Hal itu hanya nyata ketika kampanye pemilihan pemimpin berlangsung, itu pun secara teknis pemilihan rakyat sudah dibohongi, karena sejatinya siapa pemimpin selanjutnya sudah diketahui bahkan ditentukan. Euforia pesta Demokrasi menyisakan penderitaan dan kepedihan bagi rakyat.
Jelas rakyat kembali yang dirugikan, sekali lagi oplosan adalah salah satu cara para pengusaha beras itu meraih keuntungan yang besar, kecurangan adalah jalan tol terbaik mewujudkannya. Beras adalah salah satu makanan pokok rakyat, tentulah ini menjadi ladang bisnis yang strategis, bermainlah mereka dalam kecurangan timbangan dan kualitas atau jenis beras.

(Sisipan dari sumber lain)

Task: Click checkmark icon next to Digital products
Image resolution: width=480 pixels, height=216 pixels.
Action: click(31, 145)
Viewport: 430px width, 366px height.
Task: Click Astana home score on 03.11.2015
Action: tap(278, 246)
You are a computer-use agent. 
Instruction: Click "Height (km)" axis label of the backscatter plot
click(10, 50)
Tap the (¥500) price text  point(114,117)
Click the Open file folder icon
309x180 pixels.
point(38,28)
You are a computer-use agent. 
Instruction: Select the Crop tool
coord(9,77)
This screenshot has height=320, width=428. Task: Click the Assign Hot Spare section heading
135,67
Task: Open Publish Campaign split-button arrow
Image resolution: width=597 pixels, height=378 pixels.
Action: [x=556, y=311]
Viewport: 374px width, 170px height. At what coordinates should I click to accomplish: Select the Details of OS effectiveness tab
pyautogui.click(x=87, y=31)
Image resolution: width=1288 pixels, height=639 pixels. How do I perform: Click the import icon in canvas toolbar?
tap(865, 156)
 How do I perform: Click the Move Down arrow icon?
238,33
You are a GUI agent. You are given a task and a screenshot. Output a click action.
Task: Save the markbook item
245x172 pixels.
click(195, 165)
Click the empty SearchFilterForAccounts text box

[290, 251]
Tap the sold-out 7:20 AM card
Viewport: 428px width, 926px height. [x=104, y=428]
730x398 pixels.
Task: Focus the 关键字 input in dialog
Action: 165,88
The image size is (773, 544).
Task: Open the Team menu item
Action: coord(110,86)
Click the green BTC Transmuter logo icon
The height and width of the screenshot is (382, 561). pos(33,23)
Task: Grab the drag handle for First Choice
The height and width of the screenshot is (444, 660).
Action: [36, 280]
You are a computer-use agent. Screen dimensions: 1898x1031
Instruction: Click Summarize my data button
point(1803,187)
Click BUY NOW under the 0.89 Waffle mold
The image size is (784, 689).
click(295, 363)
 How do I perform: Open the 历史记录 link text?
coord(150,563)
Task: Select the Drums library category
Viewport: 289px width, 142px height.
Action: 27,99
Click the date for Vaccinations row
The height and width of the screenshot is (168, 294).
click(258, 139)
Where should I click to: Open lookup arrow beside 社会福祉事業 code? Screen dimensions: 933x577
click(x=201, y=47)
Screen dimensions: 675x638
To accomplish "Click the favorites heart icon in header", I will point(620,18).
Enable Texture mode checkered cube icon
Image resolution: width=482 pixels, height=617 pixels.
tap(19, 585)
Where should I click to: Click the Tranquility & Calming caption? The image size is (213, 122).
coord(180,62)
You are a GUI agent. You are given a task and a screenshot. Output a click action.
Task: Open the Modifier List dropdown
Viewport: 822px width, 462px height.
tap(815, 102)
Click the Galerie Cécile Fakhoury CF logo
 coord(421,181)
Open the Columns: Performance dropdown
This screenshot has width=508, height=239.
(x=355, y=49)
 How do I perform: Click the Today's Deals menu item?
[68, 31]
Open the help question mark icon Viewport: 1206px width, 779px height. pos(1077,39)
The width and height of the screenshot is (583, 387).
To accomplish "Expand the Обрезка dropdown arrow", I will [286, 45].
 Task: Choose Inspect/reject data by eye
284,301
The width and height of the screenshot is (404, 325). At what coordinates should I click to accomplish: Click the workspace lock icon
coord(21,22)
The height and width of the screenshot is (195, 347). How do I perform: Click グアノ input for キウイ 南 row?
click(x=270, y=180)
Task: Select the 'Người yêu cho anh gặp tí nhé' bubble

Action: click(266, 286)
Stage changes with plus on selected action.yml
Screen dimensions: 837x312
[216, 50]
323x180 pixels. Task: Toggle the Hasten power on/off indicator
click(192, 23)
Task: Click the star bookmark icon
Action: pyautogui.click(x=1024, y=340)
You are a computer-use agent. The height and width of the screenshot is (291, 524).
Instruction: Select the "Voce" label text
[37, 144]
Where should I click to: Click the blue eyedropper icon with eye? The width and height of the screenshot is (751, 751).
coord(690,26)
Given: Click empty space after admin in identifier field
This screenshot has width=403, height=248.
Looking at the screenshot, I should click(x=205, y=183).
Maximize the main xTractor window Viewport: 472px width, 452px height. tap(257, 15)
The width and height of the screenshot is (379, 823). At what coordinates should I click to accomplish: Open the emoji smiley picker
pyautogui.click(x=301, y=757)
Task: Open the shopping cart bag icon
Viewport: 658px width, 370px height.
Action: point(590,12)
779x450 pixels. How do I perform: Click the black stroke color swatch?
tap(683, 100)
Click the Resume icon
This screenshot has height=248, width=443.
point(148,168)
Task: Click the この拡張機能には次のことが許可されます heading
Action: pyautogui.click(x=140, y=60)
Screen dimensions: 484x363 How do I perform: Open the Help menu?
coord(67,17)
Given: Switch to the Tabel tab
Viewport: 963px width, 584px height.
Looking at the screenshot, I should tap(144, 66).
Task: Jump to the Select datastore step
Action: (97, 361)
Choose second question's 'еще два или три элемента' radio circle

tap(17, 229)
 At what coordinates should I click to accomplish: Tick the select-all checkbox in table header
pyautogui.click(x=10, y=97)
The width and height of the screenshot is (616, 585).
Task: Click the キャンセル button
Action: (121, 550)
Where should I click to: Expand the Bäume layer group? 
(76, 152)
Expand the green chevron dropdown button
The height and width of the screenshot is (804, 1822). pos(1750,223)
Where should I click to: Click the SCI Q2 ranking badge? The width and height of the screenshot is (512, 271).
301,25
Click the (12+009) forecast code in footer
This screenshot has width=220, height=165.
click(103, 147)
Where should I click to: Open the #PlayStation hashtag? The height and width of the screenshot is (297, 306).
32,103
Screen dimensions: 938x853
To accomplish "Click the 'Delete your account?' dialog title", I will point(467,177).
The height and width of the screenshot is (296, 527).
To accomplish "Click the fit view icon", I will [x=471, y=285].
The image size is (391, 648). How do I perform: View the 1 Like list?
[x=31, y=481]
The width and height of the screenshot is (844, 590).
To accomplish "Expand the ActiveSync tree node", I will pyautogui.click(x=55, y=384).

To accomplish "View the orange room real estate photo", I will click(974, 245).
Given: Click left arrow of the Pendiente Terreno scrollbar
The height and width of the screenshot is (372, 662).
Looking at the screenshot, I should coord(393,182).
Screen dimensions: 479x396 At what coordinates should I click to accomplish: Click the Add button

Mirisnya pelakunya adalah Perusahaan besar, dan negara sudah memiliki regulasi pengaturan sektor ketahanan pangan ini. Semua tak laku, buyar dengan kesepakatan yang lebih mendatangkan manfaat bagi negara dan pengusaha.
Negara kita, sistem ekonominya menerapkan sistem Kapitalisme, dimana asasnya adalah pemisahan agama dari kehidupan masyarakat maupun negara. Maka, praktik kecurangan adalah suatu keniscayaan . Sebab tak dikenal halal haram, semua akan dilampaui demi keuntungan, termasuk jika harus melanggar regulasi.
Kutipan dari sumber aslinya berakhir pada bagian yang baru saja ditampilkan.